TASK GOAL | If a line in the records below contains the word "agent", copy it out.

^^^^^^^^

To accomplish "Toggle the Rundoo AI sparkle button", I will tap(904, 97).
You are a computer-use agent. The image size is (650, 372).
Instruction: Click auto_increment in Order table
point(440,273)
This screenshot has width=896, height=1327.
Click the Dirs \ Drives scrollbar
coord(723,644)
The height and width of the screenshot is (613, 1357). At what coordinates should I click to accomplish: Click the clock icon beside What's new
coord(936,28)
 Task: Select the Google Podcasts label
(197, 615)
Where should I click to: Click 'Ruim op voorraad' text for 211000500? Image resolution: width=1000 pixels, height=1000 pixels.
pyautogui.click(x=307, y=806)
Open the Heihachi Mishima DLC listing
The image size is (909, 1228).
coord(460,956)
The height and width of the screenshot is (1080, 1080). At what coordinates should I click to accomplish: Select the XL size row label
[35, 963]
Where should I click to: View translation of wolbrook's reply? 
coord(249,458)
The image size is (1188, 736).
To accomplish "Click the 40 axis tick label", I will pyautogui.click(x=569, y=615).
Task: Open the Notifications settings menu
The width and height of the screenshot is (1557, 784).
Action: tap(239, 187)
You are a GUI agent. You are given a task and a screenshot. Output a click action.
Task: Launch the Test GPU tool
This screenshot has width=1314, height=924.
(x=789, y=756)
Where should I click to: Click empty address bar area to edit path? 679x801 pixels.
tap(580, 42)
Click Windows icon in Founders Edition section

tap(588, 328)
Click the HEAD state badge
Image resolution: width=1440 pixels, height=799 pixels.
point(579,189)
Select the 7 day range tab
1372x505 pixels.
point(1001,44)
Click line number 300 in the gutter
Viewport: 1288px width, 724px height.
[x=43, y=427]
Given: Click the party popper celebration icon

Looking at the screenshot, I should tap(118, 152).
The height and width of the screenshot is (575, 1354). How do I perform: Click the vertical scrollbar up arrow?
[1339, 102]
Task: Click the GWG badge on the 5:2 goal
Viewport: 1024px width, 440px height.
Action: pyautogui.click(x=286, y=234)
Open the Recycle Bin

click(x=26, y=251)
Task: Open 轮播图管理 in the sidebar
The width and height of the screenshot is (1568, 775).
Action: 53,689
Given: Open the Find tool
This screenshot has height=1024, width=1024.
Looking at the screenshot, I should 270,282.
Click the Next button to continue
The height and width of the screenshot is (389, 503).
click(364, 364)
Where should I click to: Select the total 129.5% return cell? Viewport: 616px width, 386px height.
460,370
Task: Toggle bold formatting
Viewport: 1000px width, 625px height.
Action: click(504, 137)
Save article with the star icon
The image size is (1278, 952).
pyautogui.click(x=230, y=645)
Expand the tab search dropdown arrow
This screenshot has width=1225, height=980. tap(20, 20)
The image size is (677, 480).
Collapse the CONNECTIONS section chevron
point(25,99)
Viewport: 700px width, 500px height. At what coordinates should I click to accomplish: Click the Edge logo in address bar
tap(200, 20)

^^^^^^^^

EXERCISE RESPONSE |
You are a computer-use agent. The image size is (650, 372).
You are a GUI agent. You are given a task and a screenshot. Output a click action.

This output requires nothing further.